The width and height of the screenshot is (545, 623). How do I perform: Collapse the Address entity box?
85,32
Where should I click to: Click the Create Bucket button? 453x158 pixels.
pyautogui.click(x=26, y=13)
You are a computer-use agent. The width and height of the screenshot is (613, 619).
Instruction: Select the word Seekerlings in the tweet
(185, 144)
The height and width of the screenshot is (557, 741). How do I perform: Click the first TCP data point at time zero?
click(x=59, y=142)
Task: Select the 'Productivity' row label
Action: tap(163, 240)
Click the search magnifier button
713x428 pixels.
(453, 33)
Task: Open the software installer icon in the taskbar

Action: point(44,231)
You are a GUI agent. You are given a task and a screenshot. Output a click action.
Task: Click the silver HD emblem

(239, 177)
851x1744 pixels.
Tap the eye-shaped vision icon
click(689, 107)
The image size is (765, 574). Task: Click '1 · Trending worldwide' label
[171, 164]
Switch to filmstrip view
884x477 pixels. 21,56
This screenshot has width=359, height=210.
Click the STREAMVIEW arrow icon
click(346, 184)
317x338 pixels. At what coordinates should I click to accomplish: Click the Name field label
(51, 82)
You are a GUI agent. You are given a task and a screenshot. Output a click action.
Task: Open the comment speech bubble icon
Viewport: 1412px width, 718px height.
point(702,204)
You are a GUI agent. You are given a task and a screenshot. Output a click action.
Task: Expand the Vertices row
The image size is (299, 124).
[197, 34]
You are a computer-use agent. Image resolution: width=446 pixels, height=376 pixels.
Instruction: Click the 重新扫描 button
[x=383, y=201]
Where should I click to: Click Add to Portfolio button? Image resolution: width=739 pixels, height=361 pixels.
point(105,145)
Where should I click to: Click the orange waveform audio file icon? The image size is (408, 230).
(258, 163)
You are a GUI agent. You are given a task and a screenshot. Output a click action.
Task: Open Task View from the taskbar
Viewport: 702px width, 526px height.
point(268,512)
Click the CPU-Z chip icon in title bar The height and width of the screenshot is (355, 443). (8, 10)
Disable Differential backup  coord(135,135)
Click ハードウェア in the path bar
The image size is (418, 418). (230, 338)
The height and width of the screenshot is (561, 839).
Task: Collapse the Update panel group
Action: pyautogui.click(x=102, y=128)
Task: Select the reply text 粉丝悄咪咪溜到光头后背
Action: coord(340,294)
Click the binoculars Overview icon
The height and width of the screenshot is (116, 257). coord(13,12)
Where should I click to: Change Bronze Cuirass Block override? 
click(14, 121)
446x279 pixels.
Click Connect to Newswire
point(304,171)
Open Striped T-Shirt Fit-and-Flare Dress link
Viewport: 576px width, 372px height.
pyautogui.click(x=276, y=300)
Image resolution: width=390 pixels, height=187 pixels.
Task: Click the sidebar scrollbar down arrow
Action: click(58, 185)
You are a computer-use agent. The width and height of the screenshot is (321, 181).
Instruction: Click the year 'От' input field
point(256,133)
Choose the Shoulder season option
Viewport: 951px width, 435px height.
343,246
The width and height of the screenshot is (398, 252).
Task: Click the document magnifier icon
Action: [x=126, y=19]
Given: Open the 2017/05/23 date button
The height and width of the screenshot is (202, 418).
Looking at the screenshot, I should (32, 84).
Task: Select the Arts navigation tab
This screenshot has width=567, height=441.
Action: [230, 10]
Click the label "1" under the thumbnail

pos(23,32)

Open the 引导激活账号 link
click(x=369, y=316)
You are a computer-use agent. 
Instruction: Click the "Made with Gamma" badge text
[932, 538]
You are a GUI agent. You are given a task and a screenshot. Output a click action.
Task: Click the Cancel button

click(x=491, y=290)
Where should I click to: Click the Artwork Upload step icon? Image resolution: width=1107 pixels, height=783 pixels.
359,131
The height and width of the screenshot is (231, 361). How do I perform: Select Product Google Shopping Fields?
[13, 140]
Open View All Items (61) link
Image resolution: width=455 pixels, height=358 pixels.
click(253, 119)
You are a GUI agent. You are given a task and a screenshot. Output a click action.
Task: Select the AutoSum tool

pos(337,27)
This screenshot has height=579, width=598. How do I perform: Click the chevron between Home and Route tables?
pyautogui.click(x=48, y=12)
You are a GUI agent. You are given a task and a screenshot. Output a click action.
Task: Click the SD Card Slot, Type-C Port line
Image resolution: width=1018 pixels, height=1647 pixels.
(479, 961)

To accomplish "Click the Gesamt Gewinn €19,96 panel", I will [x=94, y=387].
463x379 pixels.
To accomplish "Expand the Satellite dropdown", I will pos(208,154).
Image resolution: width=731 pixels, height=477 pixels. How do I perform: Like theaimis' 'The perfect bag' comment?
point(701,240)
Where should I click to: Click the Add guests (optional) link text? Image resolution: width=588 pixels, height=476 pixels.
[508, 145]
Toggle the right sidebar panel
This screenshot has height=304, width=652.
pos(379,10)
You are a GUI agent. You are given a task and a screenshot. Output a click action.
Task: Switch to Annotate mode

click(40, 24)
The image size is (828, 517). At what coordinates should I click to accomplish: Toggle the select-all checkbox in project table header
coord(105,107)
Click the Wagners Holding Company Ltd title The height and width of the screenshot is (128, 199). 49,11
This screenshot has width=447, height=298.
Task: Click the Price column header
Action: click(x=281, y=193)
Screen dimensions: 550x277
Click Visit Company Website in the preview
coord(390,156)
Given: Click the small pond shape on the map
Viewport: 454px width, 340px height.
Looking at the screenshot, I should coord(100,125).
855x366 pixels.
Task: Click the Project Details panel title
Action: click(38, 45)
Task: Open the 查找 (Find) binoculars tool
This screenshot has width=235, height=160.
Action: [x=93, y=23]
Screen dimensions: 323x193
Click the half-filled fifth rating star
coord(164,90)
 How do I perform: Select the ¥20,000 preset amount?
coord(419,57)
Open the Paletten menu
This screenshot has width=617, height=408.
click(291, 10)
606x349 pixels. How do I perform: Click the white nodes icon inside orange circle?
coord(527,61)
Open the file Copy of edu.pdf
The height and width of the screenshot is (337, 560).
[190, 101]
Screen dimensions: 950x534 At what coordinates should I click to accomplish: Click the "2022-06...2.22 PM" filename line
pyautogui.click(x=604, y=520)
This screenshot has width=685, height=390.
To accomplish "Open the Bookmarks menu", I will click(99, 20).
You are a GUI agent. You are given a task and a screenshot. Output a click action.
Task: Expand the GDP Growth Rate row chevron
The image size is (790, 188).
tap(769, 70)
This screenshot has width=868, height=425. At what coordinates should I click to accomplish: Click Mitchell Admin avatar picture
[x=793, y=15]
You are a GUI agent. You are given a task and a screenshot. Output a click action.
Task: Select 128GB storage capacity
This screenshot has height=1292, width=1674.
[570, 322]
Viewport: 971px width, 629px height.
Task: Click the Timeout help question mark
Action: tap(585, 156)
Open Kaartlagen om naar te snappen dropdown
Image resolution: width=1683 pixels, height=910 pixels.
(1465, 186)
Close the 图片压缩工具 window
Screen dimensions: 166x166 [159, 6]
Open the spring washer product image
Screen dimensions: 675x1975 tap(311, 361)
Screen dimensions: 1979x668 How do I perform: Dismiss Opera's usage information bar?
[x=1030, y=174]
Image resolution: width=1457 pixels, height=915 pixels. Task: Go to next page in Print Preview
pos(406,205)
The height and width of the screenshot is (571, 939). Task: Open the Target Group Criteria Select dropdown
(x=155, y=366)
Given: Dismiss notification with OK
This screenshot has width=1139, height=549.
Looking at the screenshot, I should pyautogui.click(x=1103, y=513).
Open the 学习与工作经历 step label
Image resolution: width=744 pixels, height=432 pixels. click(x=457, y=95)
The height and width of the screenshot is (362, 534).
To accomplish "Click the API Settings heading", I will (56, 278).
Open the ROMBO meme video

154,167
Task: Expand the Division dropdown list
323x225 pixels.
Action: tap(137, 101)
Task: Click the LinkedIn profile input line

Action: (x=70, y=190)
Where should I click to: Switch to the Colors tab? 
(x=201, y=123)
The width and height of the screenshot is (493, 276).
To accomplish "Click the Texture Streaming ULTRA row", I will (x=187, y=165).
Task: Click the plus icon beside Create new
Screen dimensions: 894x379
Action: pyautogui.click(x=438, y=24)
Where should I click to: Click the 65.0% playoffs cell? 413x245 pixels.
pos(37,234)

□ □ □ □ □

Among the lines above, return those that hold the word "will".

To accomplish "Click the Gesamt Gewinn €19,96 panel", I will [x=94, y=387].
To accomplish "Expand the Satellite dropdown", I will pos(208,154).
To accomplish "Open the Bookmarks menu", I will click(99, 20).
To accomplish "Click the API Settings heading", I will (56, 278).
To accomplish "Click the Texture Streaming ULTRA row", I will (x=187, y=165).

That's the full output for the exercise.